Agência Brasil
BRASÍLIA - Membros da CPI da Corrupção da Assembleia Legislativa do Rio Grande do Sul foram nesta tarde até o Ministério Público Federal, em Porto Alegre (RS), para conversar com os procuradores da força-tarefa que ajuizou a ação de improbidade contra a governadora Yeda Crusius (PSDB) e oito pessoas no mês de agosto. O grupo entregou um ofício aos procuradores no sentido de estabelecer um trabalho conjunto de colaboração e aproveitou para esclarecer algumas questões da ção.
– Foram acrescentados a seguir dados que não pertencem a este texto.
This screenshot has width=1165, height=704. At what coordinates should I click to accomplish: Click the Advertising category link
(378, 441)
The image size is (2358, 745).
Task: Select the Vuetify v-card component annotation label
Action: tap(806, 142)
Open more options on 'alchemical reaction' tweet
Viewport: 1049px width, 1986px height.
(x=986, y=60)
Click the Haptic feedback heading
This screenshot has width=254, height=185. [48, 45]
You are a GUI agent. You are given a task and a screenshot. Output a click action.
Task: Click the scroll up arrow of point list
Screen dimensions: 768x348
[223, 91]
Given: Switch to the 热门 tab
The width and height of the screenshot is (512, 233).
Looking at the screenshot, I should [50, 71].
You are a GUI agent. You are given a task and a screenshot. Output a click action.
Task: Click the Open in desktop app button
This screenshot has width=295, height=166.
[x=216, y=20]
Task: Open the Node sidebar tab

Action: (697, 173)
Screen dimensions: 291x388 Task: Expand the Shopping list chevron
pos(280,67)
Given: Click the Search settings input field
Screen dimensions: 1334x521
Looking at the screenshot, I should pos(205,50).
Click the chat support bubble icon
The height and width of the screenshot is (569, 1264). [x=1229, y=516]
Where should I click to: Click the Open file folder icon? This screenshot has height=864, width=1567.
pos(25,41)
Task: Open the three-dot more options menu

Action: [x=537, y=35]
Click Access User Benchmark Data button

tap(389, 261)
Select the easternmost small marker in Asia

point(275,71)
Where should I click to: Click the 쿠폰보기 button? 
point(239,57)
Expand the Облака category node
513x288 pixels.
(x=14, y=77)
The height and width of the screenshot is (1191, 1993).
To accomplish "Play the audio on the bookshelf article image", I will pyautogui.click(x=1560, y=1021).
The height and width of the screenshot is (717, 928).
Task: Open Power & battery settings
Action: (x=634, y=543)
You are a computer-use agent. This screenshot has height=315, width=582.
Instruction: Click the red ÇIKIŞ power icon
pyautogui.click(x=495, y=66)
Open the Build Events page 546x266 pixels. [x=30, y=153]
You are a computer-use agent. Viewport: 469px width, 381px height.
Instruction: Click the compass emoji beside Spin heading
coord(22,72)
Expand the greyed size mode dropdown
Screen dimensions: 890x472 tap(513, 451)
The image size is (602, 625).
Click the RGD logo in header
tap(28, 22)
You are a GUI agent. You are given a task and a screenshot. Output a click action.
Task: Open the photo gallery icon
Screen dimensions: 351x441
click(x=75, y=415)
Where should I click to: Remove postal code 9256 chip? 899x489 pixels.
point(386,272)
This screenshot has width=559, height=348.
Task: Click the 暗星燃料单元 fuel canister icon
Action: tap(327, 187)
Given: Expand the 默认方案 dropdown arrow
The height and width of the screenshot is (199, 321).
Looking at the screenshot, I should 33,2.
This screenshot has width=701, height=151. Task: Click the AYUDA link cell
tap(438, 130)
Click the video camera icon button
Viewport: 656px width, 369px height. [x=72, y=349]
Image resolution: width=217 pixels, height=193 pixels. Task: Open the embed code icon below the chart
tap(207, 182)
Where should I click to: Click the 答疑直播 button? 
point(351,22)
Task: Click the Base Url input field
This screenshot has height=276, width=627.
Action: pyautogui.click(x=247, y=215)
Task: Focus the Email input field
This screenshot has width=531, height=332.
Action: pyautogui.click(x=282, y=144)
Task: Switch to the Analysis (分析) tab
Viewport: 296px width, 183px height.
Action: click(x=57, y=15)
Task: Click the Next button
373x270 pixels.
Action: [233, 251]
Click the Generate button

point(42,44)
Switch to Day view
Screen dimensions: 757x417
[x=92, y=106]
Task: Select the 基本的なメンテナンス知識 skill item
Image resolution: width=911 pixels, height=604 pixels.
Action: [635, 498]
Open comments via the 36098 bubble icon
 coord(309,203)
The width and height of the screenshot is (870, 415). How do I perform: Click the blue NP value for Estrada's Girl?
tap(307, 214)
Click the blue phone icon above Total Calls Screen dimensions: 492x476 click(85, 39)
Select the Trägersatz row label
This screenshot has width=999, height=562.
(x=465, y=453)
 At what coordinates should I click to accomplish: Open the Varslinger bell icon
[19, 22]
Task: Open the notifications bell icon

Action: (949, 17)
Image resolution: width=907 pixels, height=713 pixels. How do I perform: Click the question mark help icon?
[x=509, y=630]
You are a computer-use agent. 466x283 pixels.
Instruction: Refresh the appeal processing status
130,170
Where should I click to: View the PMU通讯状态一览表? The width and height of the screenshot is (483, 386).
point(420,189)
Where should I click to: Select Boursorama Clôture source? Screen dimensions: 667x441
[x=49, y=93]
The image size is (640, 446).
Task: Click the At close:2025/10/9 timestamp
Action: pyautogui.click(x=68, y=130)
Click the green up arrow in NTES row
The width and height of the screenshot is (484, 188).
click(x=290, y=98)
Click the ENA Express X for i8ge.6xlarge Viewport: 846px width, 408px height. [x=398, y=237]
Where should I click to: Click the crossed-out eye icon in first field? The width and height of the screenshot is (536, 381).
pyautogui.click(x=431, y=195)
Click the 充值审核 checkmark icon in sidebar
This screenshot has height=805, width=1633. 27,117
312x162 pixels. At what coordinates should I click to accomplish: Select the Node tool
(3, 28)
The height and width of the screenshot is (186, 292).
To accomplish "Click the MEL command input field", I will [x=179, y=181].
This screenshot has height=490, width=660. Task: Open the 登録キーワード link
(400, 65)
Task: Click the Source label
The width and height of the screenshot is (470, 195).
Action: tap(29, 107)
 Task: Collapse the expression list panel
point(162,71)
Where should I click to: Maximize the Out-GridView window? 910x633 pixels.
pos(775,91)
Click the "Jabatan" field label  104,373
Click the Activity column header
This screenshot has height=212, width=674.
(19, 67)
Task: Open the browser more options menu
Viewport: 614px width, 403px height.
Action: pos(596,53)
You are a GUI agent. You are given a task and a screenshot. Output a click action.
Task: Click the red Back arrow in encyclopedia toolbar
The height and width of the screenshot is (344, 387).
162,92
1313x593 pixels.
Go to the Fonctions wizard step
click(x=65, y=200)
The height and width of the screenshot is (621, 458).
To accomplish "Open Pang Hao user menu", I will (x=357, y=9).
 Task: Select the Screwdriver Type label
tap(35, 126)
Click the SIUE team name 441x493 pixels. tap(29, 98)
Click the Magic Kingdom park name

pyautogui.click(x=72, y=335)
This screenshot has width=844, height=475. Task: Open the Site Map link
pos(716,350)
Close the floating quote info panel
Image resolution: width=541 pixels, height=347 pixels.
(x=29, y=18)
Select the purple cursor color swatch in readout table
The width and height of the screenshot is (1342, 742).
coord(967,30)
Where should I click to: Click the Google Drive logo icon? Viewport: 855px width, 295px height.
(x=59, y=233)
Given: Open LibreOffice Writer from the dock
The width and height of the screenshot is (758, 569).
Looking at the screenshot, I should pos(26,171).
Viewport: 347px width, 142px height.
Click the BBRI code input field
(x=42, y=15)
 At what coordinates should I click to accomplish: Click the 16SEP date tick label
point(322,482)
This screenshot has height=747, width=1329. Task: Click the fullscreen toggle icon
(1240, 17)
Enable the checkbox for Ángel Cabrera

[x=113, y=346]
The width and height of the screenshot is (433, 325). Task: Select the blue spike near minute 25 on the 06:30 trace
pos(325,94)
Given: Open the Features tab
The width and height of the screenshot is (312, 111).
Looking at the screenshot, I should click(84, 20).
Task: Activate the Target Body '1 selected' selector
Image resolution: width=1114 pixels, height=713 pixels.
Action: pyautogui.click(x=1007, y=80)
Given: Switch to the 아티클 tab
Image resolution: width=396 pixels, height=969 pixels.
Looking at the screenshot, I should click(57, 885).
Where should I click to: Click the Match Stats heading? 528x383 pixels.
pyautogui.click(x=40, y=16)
- Essa é uma visita que temos feito para todas as instituições. É uma visita que tem caráter institucional, na qual viemos detalhar o requerimento que informa e propõe o trabalho da CPI e trocar algumas idéias com os procuradores - afirmou a presidente da CPI da Corrupção, Stela Farias (PT).
Ação de improbidade
Em agosto, os procuradores pediram o afastamento temporário dos agentes públicos de seus cargos enquanto durar o processo. Foi solicitada ainda a indisponibilidade dos bens em caráter liminar. O processo é resultante da Operação Rodin, que apura o desvio de verbas envolvendo o Detran-RS, a Universidade Federal de Santa Maria e fundações de apoio. Eles foram denunciados por enriquecimento ilícito e dano ao erário. A ação foi ajuizada na 3ª Vara federal de Santa Maria, município na região central do Estado.